JOB: Copy the lines of the items below without any change, starting at the line that contains "click on Products." and ending at the line that contains "Looking at the image, I should click on (1306, 196).".

STORED DATA:

★ ★ ★ ★ ★

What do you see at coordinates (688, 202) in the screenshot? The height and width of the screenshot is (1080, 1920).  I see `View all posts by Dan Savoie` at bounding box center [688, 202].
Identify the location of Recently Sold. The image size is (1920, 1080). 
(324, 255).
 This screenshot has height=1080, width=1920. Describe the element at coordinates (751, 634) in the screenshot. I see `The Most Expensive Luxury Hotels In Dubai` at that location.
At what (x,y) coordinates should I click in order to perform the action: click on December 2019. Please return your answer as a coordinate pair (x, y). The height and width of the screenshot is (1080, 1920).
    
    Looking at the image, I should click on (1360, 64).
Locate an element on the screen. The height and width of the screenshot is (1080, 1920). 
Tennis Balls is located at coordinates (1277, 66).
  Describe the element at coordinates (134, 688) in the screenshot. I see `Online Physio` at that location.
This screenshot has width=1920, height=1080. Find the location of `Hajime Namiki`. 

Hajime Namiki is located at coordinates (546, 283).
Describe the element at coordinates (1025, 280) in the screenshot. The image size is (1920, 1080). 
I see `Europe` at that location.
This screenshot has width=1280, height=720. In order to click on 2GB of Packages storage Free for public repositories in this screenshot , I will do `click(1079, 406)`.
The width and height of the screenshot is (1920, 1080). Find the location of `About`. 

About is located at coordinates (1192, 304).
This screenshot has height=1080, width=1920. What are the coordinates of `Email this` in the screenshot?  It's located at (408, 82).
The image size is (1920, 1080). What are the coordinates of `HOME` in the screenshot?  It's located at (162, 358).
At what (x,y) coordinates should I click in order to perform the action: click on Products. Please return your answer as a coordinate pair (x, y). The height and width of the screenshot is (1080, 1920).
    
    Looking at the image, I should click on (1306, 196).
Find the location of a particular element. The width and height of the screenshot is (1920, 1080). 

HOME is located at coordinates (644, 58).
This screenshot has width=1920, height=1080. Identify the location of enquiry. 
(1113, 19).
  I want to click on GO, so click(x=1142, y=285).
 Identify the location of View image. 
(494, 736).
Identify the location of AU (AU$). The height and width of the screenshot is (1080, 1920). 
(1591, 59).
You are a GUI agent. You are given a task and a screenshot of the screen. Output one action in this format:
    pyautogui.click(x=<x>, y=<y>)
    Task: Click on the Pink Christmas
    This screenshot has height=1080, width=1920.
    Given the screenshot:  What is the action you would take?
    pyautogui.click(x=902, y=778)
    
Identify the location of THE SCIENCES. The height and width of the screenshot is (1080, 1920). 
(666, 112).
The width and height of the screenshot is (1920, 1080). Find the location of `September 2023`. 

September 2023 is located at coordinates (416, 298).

★ ★ ★ ★ ★

PROBLEM SOLUTION:
At what (x,y) coordinates should I click in order to perform the action: click on Products. Please return your answer as a coordinate pair (x, y). The height and width of the screenshot is (1080, 1920).
    
    Looking at the image, I should click on (1306, 196).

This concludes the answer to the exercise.